··· INPUT ROWS

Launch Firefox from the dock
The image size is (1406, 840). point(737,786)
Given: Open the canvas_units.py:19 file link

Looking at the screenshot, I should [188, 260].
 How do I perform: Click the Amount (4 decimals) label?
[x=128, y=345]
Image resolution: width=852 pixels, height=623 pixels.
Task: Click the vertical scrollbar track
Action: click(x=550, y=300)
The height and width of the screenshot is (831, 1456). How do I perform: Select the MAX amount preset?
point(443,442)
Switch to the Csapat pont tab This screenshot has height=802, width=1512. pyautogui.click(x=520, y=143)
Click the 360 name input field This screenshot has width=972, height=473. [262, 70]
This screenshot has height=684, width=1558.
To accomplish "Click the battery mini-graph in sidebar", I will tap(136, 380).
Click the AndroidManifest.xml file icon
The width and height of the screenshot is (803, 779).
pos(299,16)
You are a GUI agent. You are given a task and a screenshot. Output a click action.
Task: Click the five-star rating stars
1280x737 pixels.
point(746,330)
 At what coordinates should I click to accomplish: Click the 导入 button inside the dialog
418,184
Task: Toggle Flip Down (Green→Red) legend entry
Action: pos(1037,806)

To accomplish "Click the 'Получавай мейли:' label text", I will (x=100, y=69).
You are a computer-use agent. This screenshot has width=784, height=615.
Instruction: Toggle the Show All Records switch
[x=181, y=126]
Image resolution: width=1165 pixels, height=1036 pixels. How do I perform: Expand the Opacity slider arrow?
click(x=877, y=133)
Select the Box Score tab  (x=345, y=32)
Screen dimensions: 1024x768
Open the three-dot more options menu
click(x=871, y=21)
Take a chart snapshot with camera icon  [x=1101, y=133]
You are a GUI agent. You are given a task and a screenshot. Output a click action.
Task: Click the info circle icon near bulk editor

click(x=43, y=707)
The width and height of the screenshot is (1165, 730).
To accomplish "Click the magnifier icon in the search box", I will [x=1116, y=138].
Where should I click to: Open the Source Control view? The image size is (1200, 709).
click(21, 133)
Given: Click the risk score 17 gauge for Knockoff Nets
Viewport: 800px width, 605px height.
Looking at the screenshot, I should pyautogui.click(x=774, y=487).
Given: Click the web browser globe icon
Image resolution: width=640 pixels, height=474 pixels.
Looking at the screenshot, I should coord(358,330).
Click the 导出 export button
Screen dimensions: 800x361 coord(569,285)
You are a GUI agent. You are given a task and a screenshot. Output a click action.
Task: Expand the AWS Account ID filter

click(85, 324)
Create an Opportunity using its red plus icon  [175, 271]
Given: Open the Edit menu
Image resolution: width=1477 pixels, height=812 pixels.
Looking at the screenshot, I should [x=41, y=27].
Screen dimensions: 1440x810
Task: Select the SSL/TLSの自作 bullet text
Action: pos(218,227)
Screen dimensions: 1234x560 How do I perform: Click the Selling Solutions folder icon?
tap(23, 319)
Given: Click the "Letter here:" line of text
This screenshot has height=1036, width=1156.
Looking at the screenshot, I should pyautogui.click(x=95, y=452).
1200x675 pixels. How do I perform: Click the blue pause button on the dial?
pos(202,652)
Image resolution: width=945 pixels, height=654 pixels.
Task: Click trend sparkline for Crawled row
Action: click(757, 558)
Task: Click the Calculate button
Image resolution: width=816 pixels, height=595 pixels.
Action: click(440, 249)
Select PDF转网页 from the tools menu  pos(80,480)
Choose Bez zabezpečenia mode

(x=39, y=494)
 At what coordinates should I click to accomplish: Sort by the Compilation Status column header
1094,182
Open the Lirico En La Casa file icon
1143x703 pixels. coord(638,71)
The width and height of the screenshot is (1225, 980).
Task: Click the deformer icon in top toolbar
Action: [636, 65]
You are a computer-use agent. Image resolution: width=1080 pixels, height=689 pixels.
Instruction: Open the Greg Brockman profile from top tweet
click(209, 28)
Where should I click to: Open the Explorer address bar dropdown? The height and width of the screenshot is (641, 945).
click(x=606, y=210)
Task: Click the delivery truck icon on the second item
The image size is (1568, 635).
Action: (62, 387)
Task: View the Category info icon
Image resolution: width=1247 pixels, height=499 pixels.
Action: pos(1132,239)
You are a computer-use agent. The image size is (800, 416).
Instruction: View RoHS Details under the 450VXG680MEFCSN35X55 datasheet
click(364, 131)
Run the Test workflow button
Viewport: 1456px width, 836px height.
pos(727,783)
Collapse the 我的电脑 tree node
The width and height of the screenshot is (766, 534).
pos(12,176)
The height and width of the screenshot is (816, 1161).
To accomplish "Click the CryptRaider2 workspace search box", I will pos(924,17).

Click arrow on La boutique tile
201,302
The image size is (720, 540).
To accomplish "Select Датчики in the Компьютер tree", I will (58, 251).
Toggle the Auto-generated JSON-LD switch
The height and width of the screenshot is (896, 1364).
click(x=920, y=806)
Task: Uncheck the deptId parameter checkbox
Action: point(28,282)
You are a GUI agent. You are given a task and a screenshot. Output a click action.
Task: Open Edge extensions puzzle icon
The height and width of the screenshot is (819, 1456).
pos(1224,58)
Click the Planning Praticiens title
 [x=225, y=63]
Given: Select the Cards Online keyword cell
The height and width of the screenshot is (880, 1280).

······

INSTRUCTIONS FOR THE TASK » Please revise the listing above by replacing every "GUI agent" with "interface agent". Leave everything else unchanged.

CORRECT RESULT »
Launch Firefox from the dock
The image size is (1406, 840). point(737,786)
Given: Open the canvas_units.py:19 file link

Looking at the screenshot, I should [188, 260].
 How do I perform: Click the Amount (4 decimals) label?
[x=128, y=345]
Image resolution: width=852 pixels, height=623 pixels.
Task: Click the vertical scrollbar track
Action: click(x=550, y=300)
The height and width of the screenshot is (831, 1456). How do I perform: Select the MAX amount preset?
point(443,442)
Switch to the Csapat pont tab This screenshot has height=802, width=1512. pyautogui.click(x=520, y=143)
Click the 360 name input field This screenshot has width=972, height=473. [262, 70]
This screenshot has height=684, width=1558.
To accomplish "Click the battery mini-graph in sidebar", I will tap(136, 380).
Click the AndroidManifest.xml file icon
The width and height of the screenshot is (803, 779).
pos(299,16)
You are a interface agent. You are given a task and a screenshot. Output a click action.
Task: Click the five-star rating stars
1280x737 pixels.
point(746,330)
 At what coordinates should I click to accomplish: Click the 导入 button inside the dialog
418,184
Task: Toggle Flip Down (Green→Red) legend entry
Action: pos(1037,806)

To accomplish "Click the 'Получавай мейли:' label text", I will (x=100, y=69).
You are a computer-use agent. This screenshot has width=784, height=615.
Instruction: Toggle the Show All Records switch
[x=181, y=126]
Image resolution: width=1165 pixels, height=1036 pixels. How do I perform: Expand the Opacity slider arrow?
click(x=877, y=133)
Select the Box Score tab  (x=345, y=32)
Screen dimensions: 1024x768
Open the three-dot more options menu
click(x=871, y=21)
Take a chart snapshot with camera icon  [x=1101, y=133]
You are a interface agent. You are given a task and a screenshot. Output a click action.
Task: Click the info circle icon near bulk editor

click(x=43, y=707)
The width and height of the screenshot is (1165, 730).
To accomplish "Click the magnifier icon in the search box", I will [x=1116, y=138].
Where should I click to: Open the Source Control view? The image size is (1200, 709).
click(21, 133)
Given: Click the risk score 17 gauge for Knockoff Nets
Viewport: 800px width, 605px height.
Looking at the screenshot, I should pyautogui.click(x=774, y=487).
Given: Click the web browser globe icon
Image resolution: width=640 pixels, height=474 pixels.
Looking at the screenshot, I should coord(358,330).
Click the 导出 export button
Screen dimensions: 800x361 coord(569,285)
You are a interface agent. You are given a task and a screenshot. Output a click action.
Task: Expand the AWS Account ID filter

click(85, 324)
Create an Opportunity using its red plus icon  [175, 271]
Given: Open the Edit menu
Image resolution: width=1477 pixels, height=812 pixels.
Looking at the screenshot, I should [x=41, y=27].
Screen dimensions: 1440x810
Task: Select the SSL/TLSの自作 bullet text
Action: pos(218,227)
Screen dimensions: 1234x560 How do I perform: Click the Selling Solutions folder icon?
tap(23, 319)
Given: Click the "Letter here:" line of text
This screenshot has height=1036, width=1156.
Looking at the screenshot, I should pyautogui.click(x=95, y=452).
1200x675 pixels. How do I perform: Click the blue pause button on the dial?
pos(202,652)
Image resolution: width=945 pixels, height=654 pixels.
Task: Click trend sparkline for Crawled row
Action: click(757, 558)
Task: Click the Calculate button
Image resolution: width=816 pixels, height=595 pixels.
Action: click(440, 249)
Select PDF转网页 from the tools menu  pos(80,480)
Choose Bez zabezpečenia mode

(x=39, y=494)
 At what coordinates should I click to accomplish: Sort by the Compilation Status column header
1094,182
Open the Lirico En La Casa file icon
1143x703 pixels. coord(638,71)
The width and height of the screenshot is (1225, 980).
Task: Click the deformer icon in top toolbar
Action: [636, 65]
You are a computer-use agent. Image resolution: width=1080 pixels, height=689 pixels.
Instruction: Open the Greg Brockman profile from top tweet
click(209, 28)
Where should I click to: Open the Explorer address bar dropdown? The height and width of the screenshot is (641, 945).
click(x=606, y=210)
Task: Click the delivery truck icon on the second item
The image size is (1568, 635).
Action: (62, 387)
Task: View the Category info icon
Image resolution: width=1247 pixels, height=499 pixels.
Action: pos(1132,239)
You are a computer-use agent. The image size is (800, 416).
Instruction: View RoHS Details under the 450VXG680MEFCSN35X55 datasheet
click(364, 131)
Run the Test workflow button
Viewport: 1456px width, 836px height.
pos(727,783)
Collapse the 我的电脑 tree node
The width and height of the screenshot is (766, 534).
pos(12,176)
The height and width of the screenshot is (816, 1161).
To accomplish "Click the CryptRaider2 workspace search box", I will pos(924,17).

Click arrow on La boutique tile
201,302
The image size is (720, 540).
To accomplish "Select Датчики in the Компьютер tree", I will (58, 251).
Toggle the Auto-generated JSON-LD switch
The height and width of the screenshot is (896, 1364).
click(x=920, y=806)
Task: Uncheck the deptId parameter checkbox
Action: point(28,282)
You are a interface agent. You are given a task and a screenshot. Output a click action.
Task: Open Edge extensions puzzle icon
The height and width of the screenshot is (819, 1456).
pos(1224,58)
Click the Planning Praticiens title
 [x=225, y=63]
Given: Select the Cards Online keyword cell
The height and width of the screenshot is (880, 1280).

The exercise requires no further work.